▶ _Dataset content_:
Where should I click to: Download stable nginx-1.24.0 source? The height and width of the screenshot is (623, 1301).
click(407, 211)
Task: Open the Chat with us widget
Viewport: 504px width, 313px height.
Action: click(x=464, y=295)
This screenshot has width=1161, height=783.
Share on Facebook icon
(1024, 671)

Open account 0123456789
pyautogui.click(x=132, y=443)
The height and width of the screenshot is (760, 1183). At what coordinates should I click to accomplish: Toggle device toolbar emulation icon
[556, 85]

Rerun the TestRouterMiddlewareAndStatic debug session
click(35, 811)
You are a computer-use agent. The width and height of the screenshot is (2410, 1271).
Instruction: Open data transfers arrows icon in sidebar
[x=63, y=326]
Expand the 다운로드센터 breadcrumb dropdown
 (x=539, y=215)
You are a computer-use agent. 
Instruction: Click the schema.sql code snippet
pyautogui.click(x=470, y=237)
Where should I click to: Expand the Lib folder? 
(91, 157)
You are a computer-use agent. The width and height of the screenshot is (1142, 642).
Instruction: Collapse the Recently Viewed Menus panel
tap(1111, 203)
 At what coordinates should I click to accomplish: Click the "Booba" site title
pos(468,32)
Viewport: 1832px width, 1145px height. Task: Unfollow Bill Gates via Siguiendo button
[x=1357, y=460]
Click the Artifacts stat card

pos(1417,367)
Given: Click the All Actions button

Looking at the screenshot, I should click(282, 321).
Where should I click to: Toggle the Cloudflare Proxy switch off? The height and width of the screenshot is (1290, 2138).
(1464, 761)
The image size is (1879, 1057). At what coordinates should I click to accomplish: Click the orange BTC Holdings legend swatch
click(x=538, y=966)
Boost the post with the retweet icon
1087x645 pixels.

▶ _Requirement_: Repeat, word for word, all the lines above.

▶ _Reply_:
Where should I click to: Download stable nginx-1.24.0 source? The height and width of the screenshot is (623, 1301).
click(407, 211)
Task: Open the Chat with us widget
Viewport: 504px width, 313px height.
Action: click(x=464, y=295)
This screenshot has width=1161, height=783.
Share on Facebook icon
(1024, 671)

Open account 0123456789
pyautogui.click(x=132, y=443)
The height and width of the screenshot is (760, 1183). At what coordinates should I click to accomplish: Toggle device toolbar emulation icon
[556, 85]

Rerun the TestRouterMiddlewareAndStatic debug session
click(35, 811)
You are a computer-use agent. The width and height of the screenshot is (2410, 1271).
Instruction: Open data transfers arrows icon in sidebar
[x=63, y=326]
Expand the 다운로드센터 breadcrumb dropdown
 (x=539, y=215)
You are a computer-use agent. 
Instruction: Click the schema.sql code snippet
pyautogui.click(x=470, y=237)
Where should I click to: Expand the Lib folder? 
(91, 157)
You are a computer-use agent. The width and height of the screenshot is (1142, 642).
Instruction: Collapse the Recently Viewed Menus panel
tap(1111, 203)
 At what coordinates should I click to accomplish: Click the "Booba" site title
pos(468,32)
Viewport: 1832px width, 1145px height. Task: Unfollow Bill Gates via Siguiendo button
[x=1357, y=460]
Click the Artifacts stat card

pos(1417,367)
Given: Click the All Actions button

Looking at the screenshot, I should click(282, 321).
Where should I click to: Toggle the Cloudflare Proxy switch off? The height and width of the screenshot is (1290, 2138).
(1464, 761)
The image size is (1879, 1057). At what coordinates should I click to accomplish: Click the orange BTC Holdings legend swatch
click(x=538, y=966)
Boost the post with the retweet icon
1087x645 pixels.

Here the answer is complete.